The rendang comes back out
just with a massive loaf of bread,
and people are into the rendang
with these hunks of bread that they're ripping off.
And it's just...
It's the meal that keeps on giving.
I mean, your dinner parties sound absolutely incredible.
I put a lot of effort into them.
Better than any birthday I've ever had.
But, boys, you're more than welcome to come over, if you want.
I mean, they are...
It's... They are...
It's a bit of an open house.
It has been known I've thrown a kitchen party,
and halfway through the night I've said to somebody,
who are you?
I have no idea at all who you are.
And they've just walked in from the street.
I'm Aamon Holmes!
No, Aamon's always welcome.
He's adorable.

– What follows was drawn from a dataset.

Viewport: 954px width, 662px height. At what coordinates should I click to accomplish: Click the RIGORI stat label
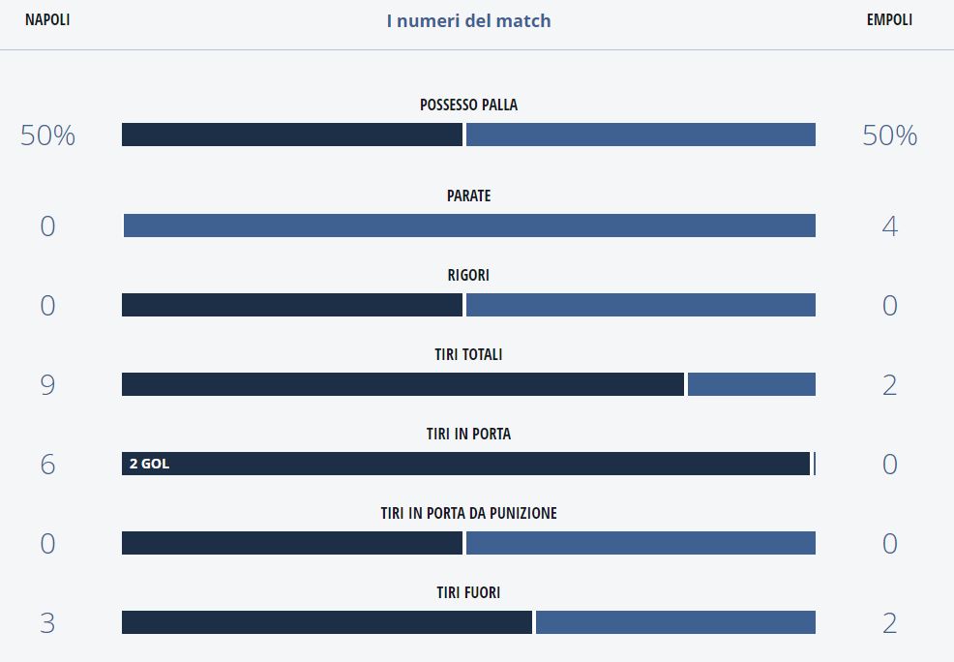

You leave him alone.
I don't think I've ever been at a dinner party
and still been there at four in the morning.
I get sleepy at, like, 10.30,
so I don't know if I'd last the course at your dinner parties.
I'd have to take some rendang home for the next morning.
Yeah, you could do that.
I've got a good friend of mine, Scott,
who is one of the most intelligent
and politically-wide people I've ever met in my entire life.
But the minute that he smells a shandy,
he just turns into this complete drunken mess.
Like, and he can guarantee
he will just find the hottest place in the house.
And when he's had enough, he will just be standing
and then collapse and just sleep.
And it's like...
It's like the reverse of, like, when you finish your gymnastics,
when you go over the halls and you stand proud,
he does the opposite of the half.
Just crumbles. Yeah, exactly.
He does the crumbles on the floor.
And so you could always join Scott for a cuddle
in the warmest part of the house.
And then I'll bring some rendang over.
Yeah, perfect. That's nice.
Ed, absolutely loves leaving early.
I do. He loves being the first one to go.
No!
He absolutely relishes it.
What is it about leaving early? You like it?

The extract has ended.